• turkcesi 'petra von kant'in aci gozyaslari', ingilizcesi 'the bitter tears of petra von kant' olan rainer werner fassbinder filmi. cooook uzun sahneler var. bir de hanna schygulla var. sanirim kaldim ben bu dersten.
  • tamami ic mekanlarda gecen, ve her fassbinder filmi gibi kole-efendi iliskisini irdeleyen alman filmi. agirligina alisildigi ve sikinti ile hiperaktivite triplerine girilmeyip sakince izlenildigi zaman izleyenin suratina tokat gibi inmesi dogal olan sinema hedesi. (bkz: angst essen seele auf)
  • bitter diye tutturanlar, "pedere bok at" derler. anlamındaki cümle.
  • perihan magdenin piyasa olup bayginlik vermeden onceki doneminde yazdigi kitabi refakatcide bas karakterin rainer werner fassbinder sinemasi isimli, butun gun fassbinder filmleri gosteren sinemada seyrettigi ardindan uzun zamandir gormedigi bir arkadasina rastlayip cingene palamudu, roka falan yiyerek icmeye gittigi veya gitmeyi icinden gecirdigi filmdir ayrica. neymis (bkz: bir cop kutusu olarak hafiza)
  • film toplam 5 sahneden olsur. rainer werner fassbinder uzmani oldugu, insan iliskilerindeki iktidar cekismesi ve bu hususta cinselligin etkisi uzerine en etkileyici cikarimlarindan bazilarini yapmistir. petra von kant rolundeki margit carstensen ve karin rolundeki hanna schygulla superlerdir ama esas fenomen sekreter rolundeki irm hermann'dir. haaa bir de francois ozon'un fassbinder uyarlamasi kizgin taslara dusen su damlalari'nin sadakati ve basarisini takdir etmek icin donup bu filme bakmak yeterlidir.
  • 1971 yapımı ve yaklasık iki saat süren bu film beni öylesine benden almıstı ki iki ay süreyle her yerde almanca duymus ve almanca rüya görmüstüm, o zamanlar bildigim iki cümle*** almancaya ragmen...
  • tum zamanlarin en iyi sanat yonetimi ve kostum tasarimlarindan birini gorebilirsiniz bu filmde.
    bir digeri icin (bkz: the cook the thief his wife and her lover)
  • ic mekan tasarimi enfes, cinsellik, tutku, saplanti ucgenini enfes sekilde anlatan, 20. yuzyilin ikinci yarisinda cekilmis en iyi filmlerinden biri.
  • iliskiler arasindaki guc dengelerinin nasil bir anda degisebilecegini, kadinlarin ne kadar siddetli tutkulari ile ne kadar cok can acitabilecegi, cinselligin iktidarla ne kadar kuvvetli bir iliskisi oldugunu gosteren basyapit.

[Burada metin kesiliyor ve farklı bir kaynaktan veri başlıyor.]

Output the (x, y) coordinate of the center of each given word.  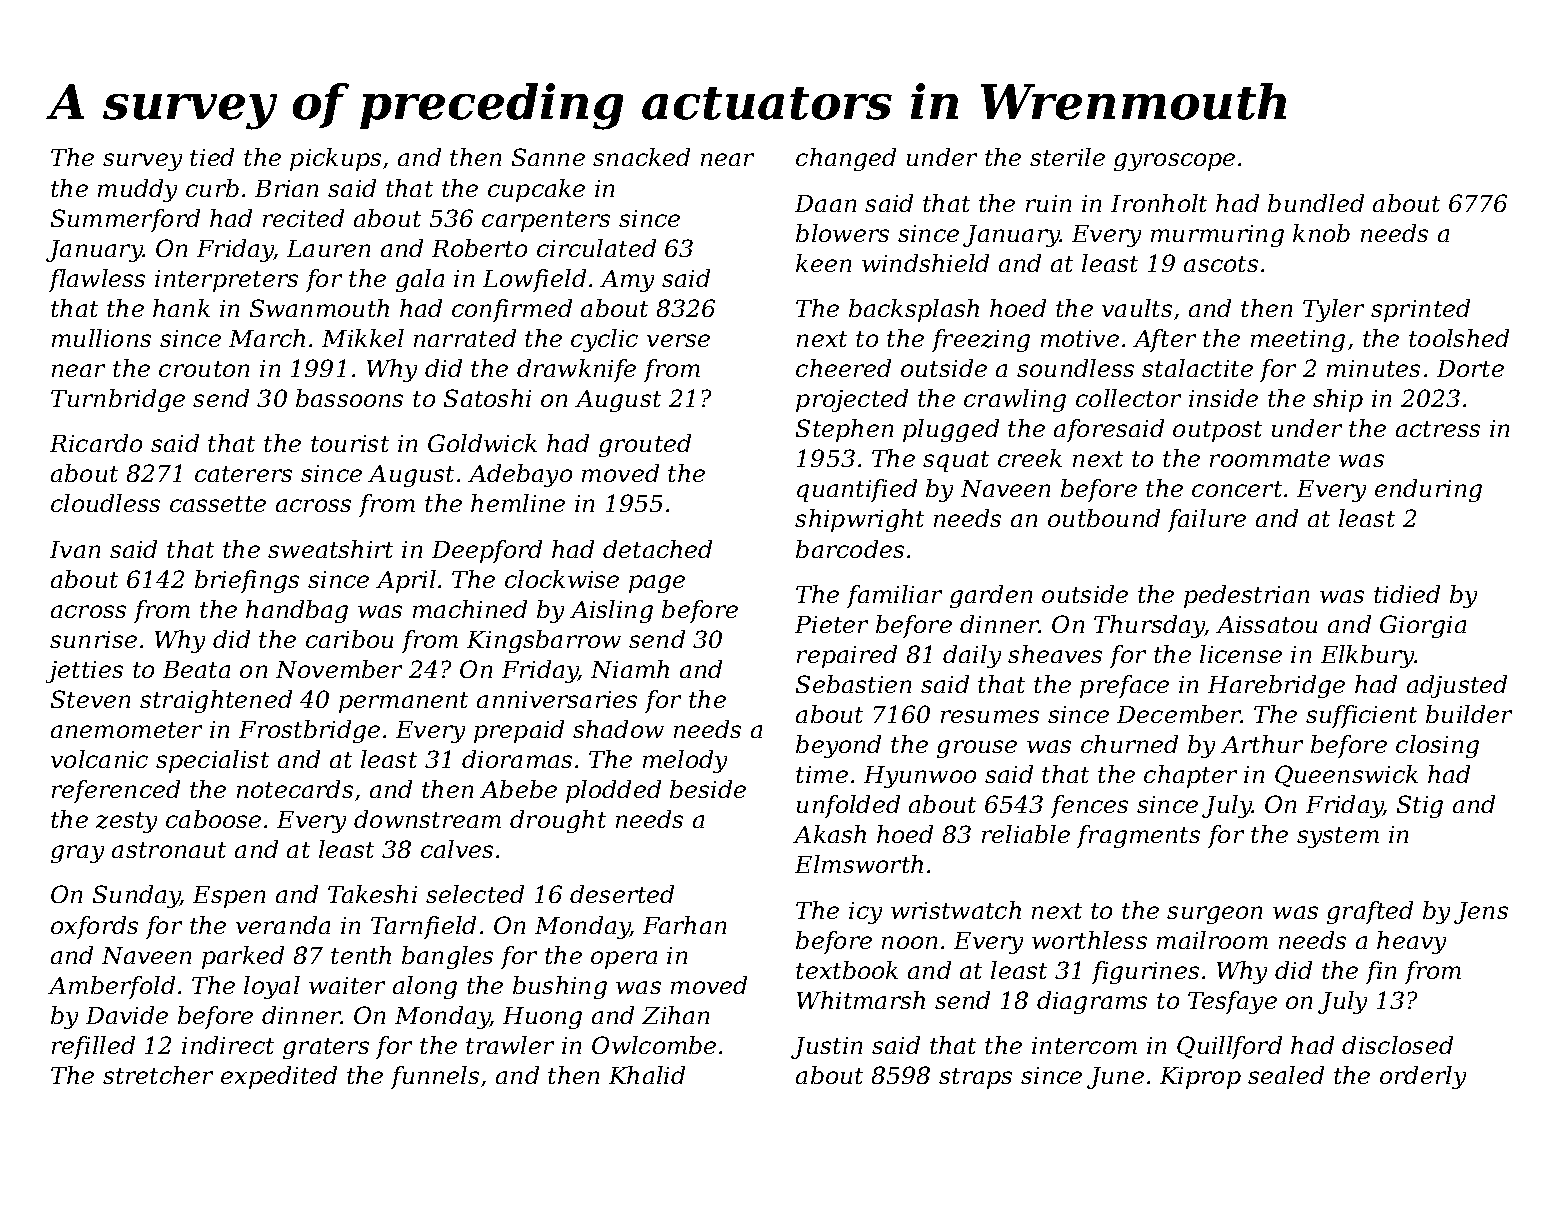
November (339, 669)
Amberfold (111, 987)
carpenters (546, 221)
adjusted (1457, 686)
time (822, 774)
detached (657, 549)
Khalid (647, 1075)
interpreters (226, 281)
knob (1321, 233)
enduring (1428, 490)
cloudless (105, 503)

    aklimda, kalan ve beni en cok etkileyen sahne su idi;

    once unlu, zengin, sefa icinde yasayan ve basta hizmetcisi * olmak uzere herkesi asagilayan pedra, asik olduktan sonra iktidar bayragini statusu ve yaraticiligi ile etkiledigi genc, guzel, yasam dolu manken kiza birakir. kiz, ilk bakista pedranin etrafinda gezip, onun sevgilisi olmasinin statusunu ve keyfini surerken bir sure sonra sikilmaya baslar. gezip, dolasip, dansa gitmek ister. ve birgun sabaha karsi eve girer, pedra onu beklemektedir.soyle bir dialog gecer aralarinda;

    - nerdeydin, kimlerle beraberdin, kiminse sevistin,soyle
    - zenci bir adamla sabaha kadar dans ettik, sonra da onun evine giderek sevistik.
    - hayir yalan soyluyorsun, di mi ?
    - evet yalan soyluyorum. sabaha kadar dolastim durdum (ya da benzeri birseyler soyler)
    -biliyordum, dogru degil mi ? (pedra burada sakinlesir)
    - hayir, yalan soyluyorum. zenci ile sabaha kadar sevistik.
    - neden, neden oyle soyledin (pedra zivanadan cikar)
    - cunku sen bunu duymak istedin. ama dogrusu bu degil.

    bir kadinin durustlugunun ne kadar acimasiz olabilecegini bu kadar guzel, bu kadar gercekci verilmesi cok etkileyici idi, ozellikle bir erkegin gozunden *
  • zayıf görünenin, iktidarı kullanmayı daha iyi bilen taraf olduğunu teşhis etmiş fassbinder 'in enfes filmi.